Content starts

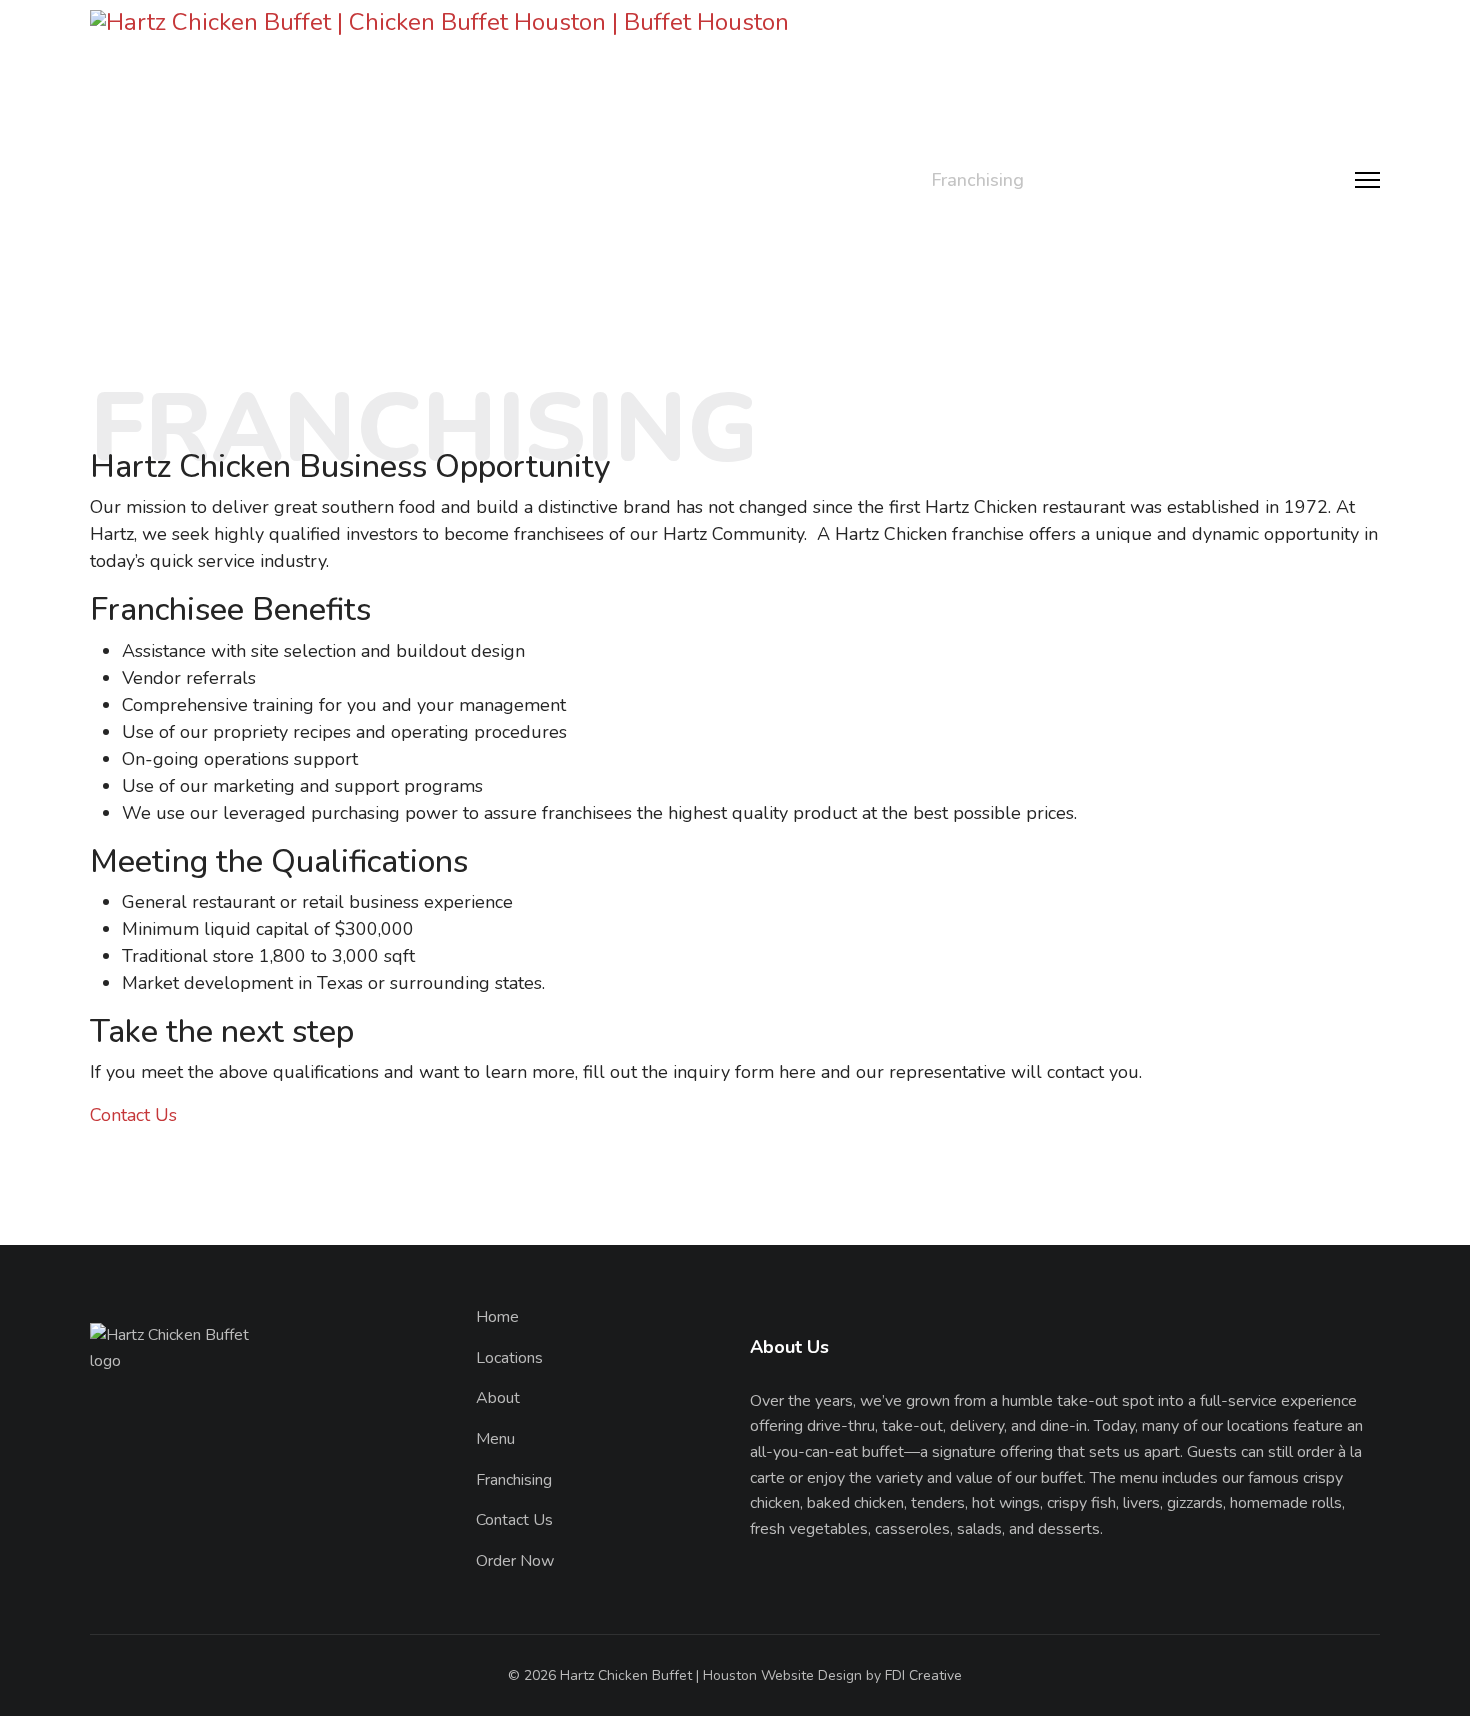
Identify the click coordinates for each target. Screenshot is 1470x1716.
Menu (877, 180)
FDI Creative (923, 1675)
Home (613, 180)
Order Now (1253, 180)
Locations (705, 180)
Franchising (977, 180)
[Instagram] (134, 1571)
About (798, 180)
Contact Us (1097, 180)
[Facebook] (98, 1571)
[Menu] (1367, 180)
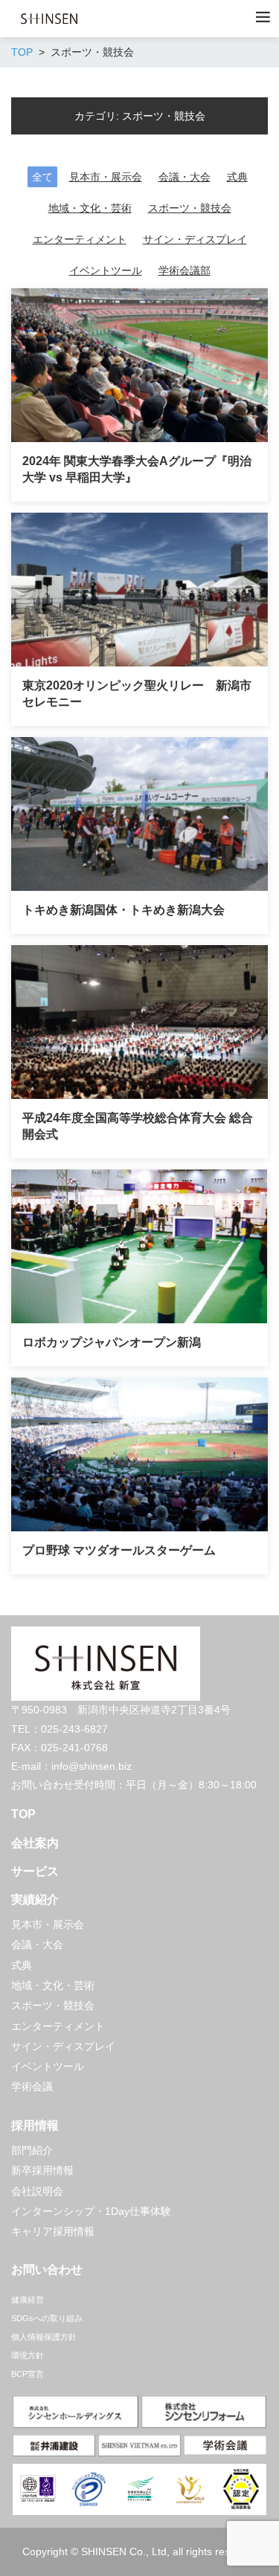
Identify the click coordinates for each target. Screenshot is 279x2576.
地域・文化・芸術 (90, 208)
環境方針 (27, 2355)
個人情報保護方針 (44, 2336)
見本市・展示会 (105, 177)
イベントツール (105, 270)
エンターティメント (79, 239)
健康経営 (27, 2299)
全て (42, 177)
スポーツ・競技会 (189, 208)
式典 (237, 177)
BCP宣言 (27, 2373)
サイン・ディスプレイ (195, 239)
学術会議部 (184, 270)
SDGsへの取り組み (47, 2318)
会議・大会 (184, 177)
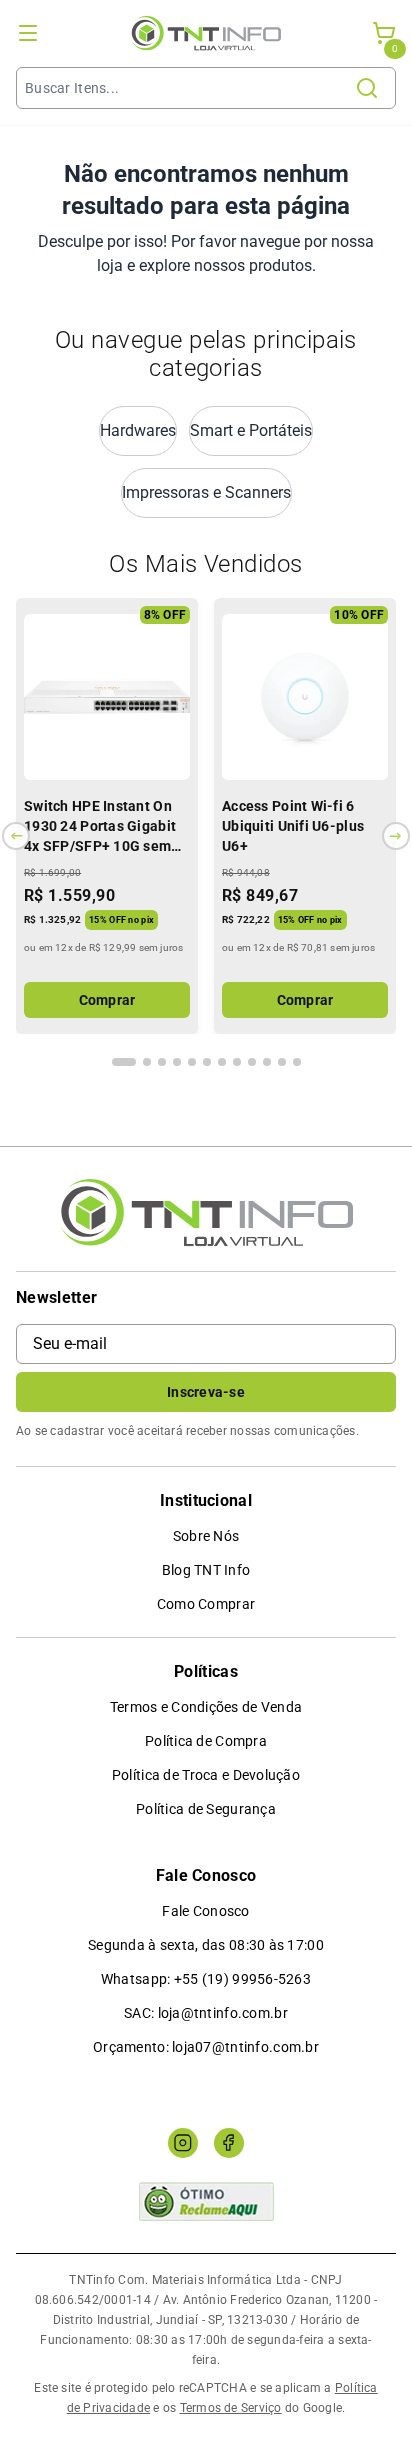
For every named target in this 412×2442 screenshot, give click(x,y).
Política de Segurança (206, 1809)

Content ends

### [What you need to do]
Copy the data word for word, no pictures.

### [Reply]
Identify the click coordinates for each target. Screenshot is 1470x1716.
Menu (877, 180)
FDI Creative (923, 1675)
Home (613, 180)
Order Now (1253, 180)
Locations (705, 180)
Franchising (977, 180)
[Instagram] (134, 1571)
About (798, 180)
Contact Us (1097, 180)
[Facebook] (98, 1571)
[Menu] (1367, 180)
Identify the click coordinates for each target. Screenshot is 279x2576.
地域・文化・芸術 (90, 208)
環境方針 (27, 2355)
個人情報保護方針 (44, 2336)
見本市・展示会 (105, 177)
イベントツール (105, 270)
エンターティメント (79, 239)
健康経営 (27, 2299)
全て (42, 177)
スポーツ・競技会 (189, 208)
式典 (237, 177)
BCP宣言 (27, 2373)
サイン・ディスプレイ (195, 239)
学術会議部 (184, 270)
SDGsへの取り組み (47, 2318)
会議・大会 (184, 177)
For every named target in this 412×2442 screenshot, give click(x,y).
Política de Segurança (206, 1809)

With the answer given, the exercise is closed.